• WORK REQUIRED: Report each line of the data that has "Twitter" somewhere in it.

• DATASET ENTRIES:

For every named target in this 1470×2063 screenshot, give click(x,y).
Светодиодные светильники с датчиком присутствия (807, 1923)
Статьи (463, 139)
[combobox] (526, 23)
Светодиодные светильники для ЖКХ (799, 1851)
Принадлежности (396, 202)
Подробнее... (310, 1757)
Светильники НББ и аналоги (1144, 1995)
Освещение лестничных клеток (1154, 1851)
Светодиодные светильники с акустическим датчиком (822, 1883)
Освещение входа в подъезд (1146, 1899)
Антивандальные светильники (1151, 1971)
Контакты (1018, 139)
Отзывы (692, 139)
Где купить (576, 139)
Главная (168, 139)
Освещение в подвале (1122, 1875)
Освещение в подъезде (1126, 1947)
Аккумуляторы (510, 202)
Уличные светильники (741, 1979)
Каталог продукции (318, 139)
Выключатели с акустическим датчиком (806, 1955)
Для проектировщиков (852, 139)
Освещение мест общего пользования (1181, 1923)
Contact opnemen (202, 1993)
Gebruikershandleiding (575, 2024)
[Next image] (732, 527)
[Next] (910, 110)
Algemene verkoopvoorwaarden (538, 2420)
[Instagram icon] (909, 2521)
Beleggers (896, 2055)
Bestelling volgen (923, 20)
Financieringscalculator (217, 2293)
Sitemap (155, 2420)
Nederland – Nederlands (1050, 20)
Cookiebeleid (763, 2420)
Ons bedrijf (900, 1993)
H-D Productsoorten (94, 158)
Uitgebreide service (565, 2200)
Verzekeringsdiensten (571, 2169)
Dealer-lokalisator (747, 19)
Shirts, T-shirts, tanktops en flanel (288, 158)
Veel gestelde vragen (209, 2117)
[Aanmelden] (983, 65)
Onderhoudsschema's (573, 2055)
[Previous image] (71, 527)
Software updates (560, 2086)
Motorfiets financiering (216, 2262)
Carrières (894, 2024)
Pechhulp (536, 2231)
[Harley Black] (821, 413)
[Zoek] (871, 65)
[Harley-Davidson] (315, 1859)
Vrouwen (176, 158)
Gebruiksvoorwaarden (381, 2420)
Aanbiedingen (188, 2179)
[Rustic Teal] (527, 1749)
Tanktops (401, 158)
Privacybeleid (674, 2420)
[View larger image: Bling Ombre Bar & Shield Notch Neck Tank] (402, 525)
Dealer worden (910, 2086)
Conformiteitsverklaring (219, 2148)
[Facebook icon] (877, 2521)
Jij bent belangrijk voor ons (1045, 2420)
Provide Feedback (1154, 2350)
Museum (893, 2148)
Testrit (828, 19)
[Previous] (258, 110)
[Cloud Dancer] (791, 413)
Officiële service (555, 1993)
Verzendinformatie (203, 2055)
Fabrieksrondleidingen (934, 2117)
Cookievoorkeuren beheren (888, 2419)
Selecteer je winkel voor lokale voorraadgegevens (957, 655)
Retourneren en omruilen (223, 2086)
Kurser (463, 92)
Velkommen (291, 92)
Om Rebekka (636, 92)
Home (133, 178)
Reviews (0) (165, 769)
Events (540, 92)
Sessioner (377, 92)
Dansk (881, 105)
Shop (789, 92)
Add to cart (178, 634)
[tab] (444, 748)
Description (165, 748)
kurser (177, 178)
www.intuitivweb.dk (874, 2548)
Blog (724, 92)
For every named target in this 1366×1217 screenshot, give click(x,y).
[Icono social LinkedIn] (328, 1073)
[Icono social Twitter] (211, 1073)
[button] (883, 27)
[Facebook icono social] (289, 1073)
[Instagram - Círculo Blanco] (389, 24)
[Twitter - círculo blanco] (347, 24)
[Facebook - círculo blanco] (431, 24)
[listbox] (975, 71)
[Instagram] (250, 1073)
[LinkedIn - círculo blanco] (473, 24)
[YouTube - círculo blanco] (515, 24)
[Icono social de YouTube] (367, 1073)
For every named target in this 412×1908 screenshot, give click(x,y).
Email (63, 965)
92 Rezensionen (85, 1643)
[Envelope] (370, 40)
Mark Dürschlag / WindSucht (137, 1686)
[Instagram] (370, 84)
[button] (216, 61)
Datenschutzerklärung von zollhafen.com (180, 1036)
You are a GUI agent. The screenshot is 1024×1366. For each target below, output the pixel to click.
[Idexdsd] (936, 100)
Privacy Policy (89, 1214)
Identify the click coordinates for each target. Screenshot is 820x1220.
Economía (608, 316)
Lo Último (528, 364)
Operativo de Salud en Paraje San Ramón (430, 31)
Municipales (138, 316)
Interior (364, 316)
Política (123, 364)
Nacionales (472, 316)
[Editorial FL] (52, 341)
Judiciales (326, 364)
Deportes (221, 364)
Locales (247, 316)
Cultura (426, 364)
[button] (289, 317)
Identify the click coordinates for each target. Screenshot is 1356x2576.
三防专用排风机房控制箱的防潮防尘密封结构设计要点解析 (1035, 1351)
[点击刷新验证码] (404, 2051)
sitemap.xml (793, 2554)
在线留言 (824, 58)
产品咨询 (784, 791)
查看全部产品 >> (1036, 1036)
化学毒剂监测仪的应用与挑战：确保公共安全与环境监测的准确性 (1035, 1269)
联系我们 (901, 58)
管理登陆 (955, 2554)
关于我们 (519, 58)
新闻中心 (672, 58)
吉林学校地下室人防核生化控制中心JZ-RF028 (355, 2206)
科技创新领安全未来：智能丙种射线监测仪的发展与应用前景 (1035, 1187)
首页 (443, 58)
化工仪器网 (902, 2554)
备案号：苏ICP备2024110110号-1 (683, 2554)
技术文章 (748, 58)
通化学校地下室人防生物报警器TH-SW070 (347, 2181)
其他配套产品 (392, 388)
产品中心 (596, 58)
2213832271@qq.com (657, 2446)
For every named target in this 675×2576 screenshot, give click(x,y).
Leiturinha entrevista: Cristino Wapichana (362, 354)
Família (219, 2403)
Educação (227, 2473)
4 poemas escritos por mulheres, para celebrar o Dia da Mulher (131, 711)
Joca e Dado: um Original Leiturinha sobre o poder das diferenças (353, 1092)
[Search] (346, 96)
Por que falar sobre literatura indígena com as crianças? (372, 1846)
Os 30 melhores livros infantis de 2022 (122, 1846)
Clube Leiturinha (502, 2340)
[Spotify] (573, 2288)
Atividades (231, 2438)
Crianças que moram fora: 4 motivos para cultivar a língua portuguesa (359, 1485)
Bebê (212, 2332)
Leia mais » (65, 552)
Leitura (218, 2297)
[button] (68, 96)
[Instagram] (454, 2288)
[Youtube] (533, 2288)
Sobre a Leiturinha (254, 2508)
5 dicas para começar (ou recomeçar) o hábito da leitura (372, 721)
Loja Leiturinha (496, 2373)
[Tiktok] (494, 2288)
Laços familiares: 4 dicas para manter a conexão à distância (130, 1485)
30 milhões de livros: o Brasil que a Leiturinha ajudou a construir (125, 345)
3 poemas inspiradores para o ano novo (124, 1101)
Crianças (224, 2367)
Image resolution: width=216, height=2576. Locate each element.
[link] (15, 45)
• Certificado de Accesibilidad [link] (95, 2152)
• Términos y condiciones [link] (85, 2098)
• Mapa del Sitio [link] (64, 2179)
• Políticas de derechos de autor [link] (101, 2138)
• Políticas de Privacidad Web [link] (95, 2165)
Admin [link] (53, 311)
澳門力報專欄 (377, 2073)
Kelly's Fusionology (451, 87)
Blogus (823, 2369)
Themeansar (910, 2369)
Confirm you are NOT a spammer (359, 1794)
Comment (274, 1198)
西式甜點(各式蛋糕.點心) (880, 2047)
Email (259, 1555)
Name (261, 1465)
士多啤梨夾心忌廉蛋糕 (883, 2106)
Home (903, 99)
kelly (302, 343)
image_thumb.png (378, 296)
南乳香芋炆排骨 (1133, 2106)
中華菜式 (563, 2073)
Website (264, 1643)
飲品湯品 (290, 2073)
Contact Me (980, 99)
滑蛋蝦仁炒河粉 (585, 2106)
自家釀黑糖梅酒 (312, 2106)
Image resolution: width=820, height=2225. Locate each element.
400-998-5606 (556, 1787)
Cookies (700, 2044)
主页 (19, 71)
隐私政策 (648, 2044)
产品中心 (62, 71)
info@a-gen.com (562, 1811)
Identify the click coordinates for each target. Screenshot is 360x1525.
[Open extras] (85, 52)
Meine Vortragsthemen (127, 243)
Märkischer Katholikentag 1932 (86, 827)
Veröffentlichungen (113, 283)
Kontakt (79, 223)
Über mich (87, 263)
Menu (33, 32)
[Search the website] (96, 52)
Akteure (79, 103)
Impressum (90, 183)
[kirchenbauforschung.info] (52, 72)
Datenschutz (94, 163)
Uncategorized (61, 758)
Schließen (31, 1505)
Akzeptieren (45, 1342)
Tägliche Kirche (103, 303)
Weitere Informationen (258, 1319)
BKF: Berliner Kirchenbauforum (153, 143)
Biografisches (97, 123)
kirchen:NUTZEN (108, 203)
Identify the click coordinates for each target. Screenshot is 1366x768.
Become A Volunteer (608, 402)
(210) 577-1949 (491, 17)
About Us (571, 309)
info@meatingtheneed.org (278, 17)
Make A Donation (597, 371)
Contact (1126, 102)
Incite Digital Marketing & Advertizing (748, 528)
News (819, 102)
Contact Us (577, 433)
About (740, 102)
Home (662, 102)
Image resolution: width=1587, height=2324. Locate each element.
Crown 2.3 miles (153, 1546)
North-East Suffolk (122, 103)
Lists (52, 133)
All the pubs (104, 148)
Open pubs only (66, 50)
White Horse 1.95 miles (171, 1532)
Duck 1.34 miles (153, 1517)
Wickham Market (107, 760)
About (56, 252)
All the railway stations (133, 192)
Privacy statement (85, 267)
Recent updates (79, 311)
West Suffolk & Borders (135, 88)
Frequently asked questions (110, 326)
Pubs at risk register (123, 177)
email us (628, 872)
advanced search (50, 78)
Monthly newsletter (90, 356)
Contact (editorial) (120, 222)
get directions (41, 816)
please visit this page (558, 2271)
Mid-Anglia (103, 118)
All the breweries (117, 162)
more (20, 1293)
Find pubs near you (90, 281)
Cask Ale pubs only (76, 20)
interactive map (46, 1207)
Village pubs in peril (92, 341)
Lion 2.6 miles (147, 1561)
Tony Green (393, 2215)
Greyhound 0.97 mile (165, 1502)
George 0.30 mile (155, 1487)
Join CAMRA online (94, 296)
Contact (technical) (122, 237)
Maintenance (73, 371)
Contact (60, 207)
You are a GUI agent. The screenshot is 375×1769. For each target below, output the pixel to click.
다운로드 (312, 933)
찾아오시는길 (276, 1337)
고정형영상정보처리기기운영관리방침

• ANSWER TO THE PROBLEM:
[Icono social Twitter] (211, 1073)
[Twitter - círculo blanco] (347, 24)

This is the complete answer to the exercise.